Entries taken from a collection:
++++++++

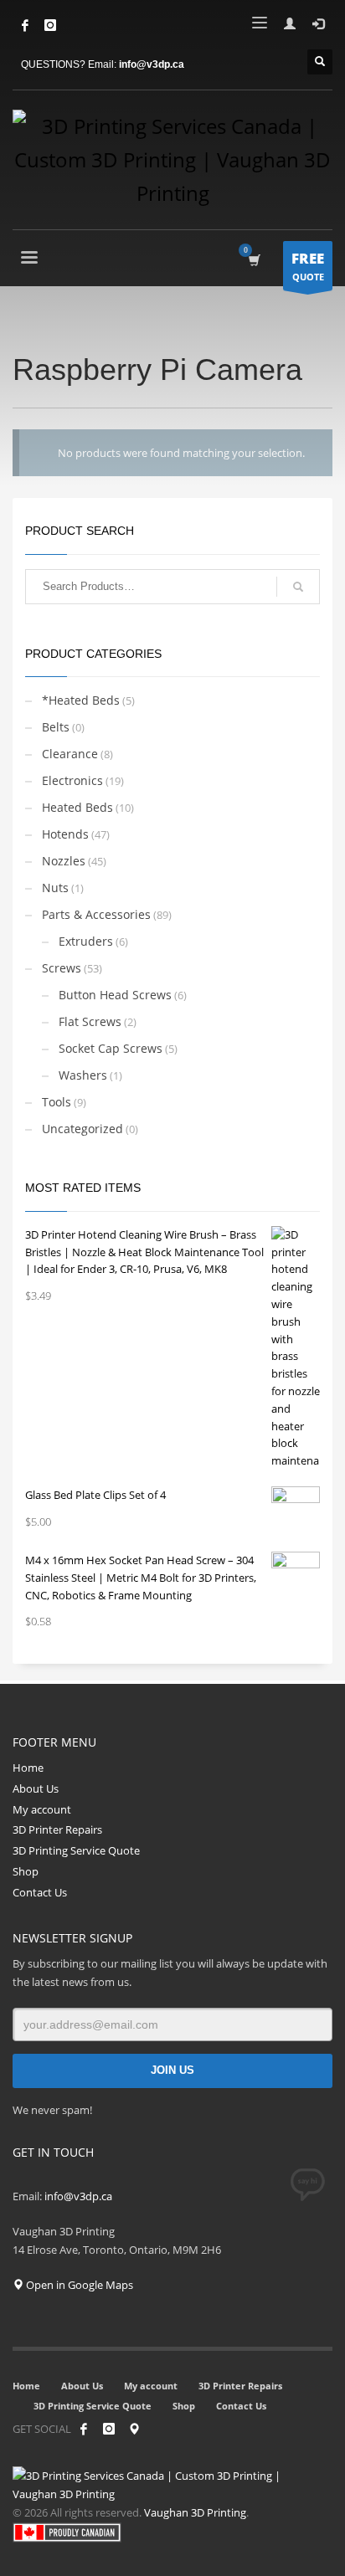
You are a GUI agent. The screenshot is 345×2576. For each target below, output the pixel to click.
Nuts (55, 887)
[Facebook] (25, 25)
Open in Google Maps (78, 2284)
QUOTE (307, 266)
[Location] (134, 2428)
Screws (61, 968)
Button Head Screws (115, 995)
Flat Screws (90, 1021)
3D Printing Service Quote (76, 1850)
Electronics (72, 780)
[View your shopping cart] (253, 260)
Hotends (65, 834)
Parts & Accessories (96, 914)
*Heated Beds (81, 700)
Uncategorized (82, 1129)
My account (42, 1809)
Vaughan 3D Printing (195, 2512)
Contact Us (40, 1892)
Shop (26, 1871)
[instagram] (50, 25)
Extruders (86, 941)
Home (28, 1767)
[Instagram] (108, 2428)
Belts (56, 727)
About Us (36, 1788)
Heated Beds (77, 807)
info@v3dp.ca (151, 64)
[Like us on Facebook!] (83, 2428)
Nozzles (63, 861)
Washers (83, 1075)
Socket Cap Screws (110, 1048)
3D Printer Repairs (57, 1829)
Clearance (70, 754)
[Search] (298, 586)
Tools (56, 1102)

++++++++

GOAL OF THE EXERCISE: What you give back must be the stretch above, starting at the line with "Flat Screws (90, 1021)" and ending at the line with "[Like us on Facebook!] (83, 2428)", copied exactly.

RESULT OF THIS TASK:
Flat Screws (90, 1021)
3D Printing Service Quote (76, 1850)
Electronics (72, 780)
[View your shopping cart] (253, 260)
Hotends (65, 834)
Parts & Accessories (96, 914)
*Heated Beds (81, 700)
Uncategorized (82, 1129)
My account (42, 1809)
Vaughan 3D Printing (195, 2512)
Contact Us (40, 1892)
Shop (26, 1871)
[instagram] (50, 25)
Extruders (86, 941)
Home (28, 1767)
[Instagram] (108, 2428)
Belts (56, 727)
About Us (36, 1788)
Heated Beds (77, 807)
info@v3dp.ca (151, 64)
[Like us on Facebook!] (83, 2428)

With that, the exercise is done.